Vous proposez aujourd'hui la suppression de l'impôt de solidarité sur la fortune et son remplacement par ce que vous appelez un impôt sur la fortune immobilière. Il est fortement symbolique de faire disparaître le mot « solidarité » de notre code général des impôts. Cette transformation est en réalité une dislocation de la fiscalité du patrimoine. Tout le patrimoine mobilier, soit les actions, les obligations et les titres divers, va sortir du champ de cette fiscalité. Seul l'immobilier y restera soumis.
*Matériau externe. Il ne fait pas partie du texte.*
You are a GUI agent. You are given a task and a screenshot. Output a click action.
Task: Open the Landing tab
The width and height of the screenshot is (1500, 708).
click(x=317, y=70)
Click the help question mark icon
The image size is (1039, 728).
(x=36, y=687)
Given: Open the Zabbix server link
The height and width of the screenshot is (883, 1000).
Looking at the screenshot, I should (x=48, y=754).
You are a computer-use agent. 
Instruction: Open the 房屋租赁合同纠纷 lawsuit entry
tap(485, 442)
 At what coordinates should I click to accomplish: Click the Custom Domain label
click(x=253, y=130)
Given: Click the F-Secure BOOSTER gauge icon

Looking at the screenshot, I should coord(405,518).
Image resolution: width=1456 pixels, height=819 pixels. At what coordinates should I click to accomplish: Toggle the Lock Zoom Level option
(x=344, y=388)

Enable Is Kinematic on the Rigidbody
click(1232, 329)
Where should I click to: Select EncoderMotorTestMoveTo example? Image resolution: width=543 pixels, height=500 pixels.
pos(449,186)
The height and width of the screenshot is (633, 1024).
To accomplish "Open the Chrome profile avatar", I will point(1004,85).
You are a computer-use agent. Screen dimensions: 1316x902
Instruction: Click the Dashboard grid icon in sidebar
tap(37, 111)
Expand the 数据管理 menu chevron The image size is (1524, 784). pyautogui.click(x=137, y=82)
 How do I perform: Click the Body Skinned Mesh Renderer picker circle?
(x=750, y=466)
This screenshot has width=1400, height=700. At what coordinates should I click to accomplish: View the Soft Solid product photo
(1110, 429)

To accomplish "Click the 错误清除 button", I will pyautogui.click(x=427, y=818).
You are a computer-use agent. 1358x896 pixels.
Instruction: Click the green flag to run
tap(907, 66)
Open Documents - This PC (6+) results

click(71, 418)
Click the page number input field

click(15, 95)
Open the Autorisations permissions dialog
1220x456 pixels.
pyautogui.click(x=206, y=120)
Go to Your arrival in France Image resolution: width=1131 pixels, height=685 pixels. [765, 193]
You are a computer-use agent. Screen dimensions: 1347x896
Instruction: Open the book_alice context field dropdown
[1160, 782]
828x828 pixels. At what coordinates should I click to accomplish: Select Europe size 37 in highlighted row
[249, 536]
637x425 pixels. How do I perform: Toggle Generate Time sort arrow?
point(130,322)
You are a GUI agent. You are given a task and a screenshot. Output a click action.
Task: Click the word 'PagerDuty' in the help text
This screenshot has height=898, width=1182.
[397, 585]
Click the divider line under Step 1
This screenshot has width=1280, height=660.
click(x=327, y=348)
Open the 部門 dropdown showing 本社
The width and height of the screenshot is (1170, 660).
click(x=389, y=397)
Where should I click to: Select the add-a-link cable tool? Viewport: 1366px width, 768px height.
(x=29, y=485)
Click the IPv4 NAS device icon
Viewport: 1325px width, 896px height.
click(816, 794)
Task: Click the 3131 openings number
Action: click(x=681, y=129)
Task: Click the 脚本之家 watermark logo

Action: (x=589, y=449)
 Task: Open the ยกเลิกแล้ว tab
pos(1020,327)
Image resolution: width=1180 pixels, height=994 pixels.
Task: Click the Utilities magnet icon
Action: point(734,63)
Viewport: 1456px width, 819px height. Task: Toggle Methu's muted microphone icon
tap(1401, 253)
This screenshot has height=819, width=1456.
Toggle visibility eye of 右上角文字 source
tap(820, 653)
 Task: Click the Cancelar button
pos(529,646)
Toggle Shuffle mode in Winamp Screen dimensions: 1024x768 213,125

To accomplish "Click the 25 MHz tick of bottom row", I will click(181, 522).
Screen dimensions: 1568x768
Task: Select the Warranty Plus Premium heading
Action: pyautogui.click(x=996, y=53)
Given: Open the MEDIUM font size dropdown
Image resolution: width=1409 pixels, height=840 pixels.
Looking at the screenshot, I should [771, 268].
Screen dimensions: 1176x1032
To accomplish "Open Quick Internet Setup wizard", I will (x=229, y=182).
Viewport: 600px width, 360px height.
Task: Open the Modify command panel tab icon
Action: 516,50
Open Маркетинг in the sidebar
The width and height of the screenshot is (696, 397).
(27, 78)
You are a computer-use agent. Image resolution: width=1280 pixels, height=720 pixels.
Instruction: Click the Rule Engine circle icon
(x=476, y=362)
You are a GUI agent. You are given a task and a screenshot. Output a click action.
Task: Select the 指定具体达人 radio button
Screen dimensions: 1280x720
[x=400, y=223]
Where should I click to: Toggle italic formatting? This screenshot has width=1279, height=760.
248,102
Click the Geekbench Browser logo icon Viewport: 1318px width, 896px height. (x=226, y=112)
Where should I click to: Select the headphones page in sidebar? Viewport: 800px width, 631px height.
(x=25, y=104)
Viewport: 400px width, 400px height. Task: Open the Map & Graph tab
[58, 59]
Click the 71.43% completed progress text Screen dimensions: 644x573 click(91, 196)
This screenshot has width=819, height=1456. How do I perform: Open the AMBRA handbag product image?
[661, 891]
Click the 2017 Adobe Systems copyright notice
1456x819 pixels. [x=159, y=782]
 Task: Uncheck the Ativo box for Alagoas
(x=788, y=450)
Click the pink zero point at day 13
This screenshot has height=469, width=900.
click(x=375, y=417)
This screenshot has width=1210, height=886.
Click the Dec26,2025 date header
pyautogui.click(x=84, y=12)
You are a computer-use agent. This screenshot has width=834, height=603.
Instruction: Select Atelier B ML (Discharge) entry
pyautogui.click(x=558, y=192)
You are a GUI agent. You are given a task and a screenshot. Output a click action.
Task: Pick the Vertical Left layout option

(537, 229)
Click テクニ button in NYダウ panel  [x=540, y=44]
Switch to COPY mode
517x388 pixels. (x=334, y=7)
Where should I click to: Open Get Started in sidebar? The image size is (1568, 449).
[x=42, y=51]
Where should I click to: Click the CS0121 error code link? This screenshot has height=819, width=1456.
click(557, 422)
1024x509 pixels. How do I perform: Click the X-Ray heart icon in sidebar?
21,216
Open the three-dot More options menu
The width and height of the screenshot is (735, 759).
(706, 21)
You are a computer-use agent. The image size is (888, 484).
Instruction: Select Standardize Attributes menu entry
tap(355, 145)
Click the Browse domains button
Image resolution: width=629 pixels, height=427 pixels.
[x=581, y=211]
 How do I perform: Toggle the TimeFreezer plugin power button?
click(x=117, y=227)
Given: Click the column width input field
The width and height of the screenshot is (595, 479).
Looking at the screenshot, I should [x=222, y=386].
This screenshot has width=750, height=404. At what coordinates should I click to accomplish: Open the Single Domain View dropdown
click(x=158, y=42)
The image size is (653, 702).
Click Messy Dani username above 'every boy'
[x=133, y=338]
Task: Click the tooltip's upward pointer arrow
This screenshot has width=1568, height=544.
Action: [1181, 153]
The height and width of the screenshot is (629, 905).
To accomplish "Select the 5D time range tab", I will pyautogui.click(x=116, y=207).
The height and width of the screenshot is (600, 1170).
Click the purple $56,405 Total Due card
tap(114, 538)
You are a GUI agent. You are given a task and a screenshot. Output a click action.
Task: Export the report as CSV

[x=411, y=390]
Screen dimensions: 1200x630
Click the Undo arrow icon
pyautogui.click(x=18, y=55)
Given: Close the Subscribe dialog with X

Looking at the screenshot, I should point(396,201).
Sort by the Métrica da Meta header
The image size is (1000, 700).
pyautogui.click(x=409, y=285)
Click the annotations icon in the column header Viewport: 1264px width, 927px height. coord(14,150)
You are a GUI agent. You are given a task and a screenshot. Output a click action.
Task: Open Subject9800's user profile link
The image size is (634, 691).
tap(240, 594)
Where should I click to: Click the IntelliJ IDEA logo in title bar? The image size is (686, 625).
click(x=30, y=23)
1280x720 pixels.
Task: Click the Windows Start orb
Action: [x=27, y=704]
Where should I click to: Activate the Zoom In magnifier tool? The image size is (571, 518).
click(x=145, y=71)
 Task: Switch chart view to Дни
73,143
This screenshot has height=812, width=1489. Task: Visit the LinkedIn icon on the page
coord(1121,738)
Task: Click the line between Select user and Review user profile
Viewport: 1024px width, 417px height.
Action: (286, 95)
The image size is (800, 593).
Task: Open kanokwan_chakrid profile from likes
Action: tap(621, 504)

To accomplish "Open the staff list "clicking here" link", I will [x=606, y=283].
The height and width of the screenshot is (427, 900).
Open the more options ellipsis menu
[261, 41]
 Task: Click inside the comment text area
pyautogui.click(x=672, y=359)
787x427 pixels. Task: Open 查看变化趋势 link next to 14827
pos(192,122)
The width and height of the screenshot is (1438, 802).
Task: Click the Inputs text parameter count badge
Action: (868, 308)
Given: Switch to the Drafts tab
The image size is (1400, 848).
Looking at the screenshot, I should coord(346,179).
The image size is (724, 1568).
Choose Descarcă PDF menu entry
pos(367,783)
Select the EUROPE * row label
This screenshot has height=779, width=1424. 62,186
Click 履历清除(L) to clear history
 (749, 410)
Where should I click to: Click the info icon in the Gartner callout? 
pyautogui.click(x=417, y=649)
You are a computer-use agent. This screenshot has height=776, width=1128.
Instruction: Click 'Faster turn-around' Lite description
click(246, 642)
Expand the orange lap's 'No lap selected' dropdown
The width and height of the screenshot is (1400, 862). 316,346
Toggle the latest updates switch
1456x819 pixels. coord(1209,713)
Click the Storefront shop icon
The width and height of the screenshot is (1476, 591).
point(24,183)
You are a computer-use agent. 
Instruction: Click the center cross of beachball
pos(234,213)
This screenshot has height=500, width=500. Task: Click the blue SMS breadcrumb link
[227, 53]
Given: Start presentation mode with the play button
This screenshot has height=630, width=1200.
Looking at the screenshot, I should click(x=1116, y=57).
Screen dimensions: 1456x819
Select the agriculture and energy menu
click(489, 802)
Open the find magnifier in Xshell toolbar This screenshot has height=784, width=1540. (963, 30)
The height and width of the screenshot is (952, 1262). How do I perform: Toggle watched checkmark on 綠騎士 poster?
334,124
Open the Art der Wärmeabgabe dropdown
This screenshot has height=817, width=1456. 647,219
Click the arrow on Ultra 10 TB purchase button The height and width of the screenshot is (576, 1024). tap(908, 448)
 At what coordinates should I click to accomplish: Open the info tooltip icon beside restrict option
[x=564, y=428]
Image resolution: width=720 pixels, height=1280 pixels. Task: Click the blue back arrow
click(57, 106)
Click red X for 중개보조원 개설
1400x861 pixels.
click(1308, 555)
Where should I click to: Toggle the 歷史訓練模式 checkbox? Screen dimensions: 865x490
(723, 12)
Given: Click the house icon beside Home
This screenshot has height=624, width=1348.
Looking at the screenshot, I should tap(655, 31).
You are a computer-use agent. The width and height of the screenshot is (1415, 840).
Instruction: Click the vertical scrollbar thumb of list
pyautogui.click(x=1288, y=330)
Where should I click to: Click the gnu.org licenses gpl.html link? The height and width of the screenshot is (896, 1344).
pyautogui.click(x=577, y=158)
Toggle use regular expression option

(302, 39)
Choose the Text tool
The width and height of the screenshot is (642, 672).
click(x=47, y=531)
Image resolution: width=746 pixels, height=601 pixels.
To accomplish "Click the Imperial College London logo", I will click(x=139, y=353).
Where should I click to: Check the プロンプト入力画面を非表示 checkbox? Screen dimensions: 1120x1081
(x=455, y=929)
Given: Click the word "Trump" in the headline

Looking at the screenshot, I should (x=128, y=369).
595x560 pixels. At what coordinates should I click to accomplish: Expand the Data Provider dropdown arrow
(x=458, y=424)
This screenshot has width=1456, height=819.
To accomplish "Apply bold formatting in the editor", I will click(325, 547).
Pourquoi exclure le patrimoine financier ? Vous nous dites : pour libérer l'investissement, comme si l'investissement était enfermé dans une sorte de carcan ou de prison. C'est une fable. Votre réforme ne prévoit aucun conditionnement, ni aucun fléchage, alors que nous vous avons fait hier soir des propositions en ce sens. Vous comptez aussi sur le seul bon vouloir des contribuables concernés. Là aussi, c'est une fable. Vous faites un pari de 3,2 milliards d'euros par an. Monsieur le ministre, sans contrepartie, il n'y a pas d'impact sur l'emploi ou l'investissement. Revoyez donc votre copie. Il en est toujours temps.
Au-delà de l'inefficacité économique, il y a bien sûr l'injustice sociale. Dans les faits, qui bénéficiera de la mesure ? Les choses sont limpides. Plus on monte dans l'échelle des revenus, plus la part du patrimoine financier est conséquente et plus les gains seront donc importants. Selon les estimations de l'OFCE, en 2012, les placements financiers représentent 90 % des portefeuilles patrimoniaux supérieurs à 10 millions d'euros. In fine, cette mesure profitera aux ultra-riches. Vous nous dites que l'ISF est anachronique. Mais c'est votre réforme qui l'est ! Regardez l'explosion du patrimoine des plus riches de notre pays. Il a été multiplié par sept en vingt ans, passant de 80 milliards à 570 milliards d'euros, soit 25 % du PIB. Dans le même temps, le nombre de personnes en situation de pauvreté a progressé considérablement.
Dès lors, il n'y a plus lieu de disloquer l'impôt de solidarité sur la fortune, mais de le renforcer comme nous le proposerons un peu plus tard.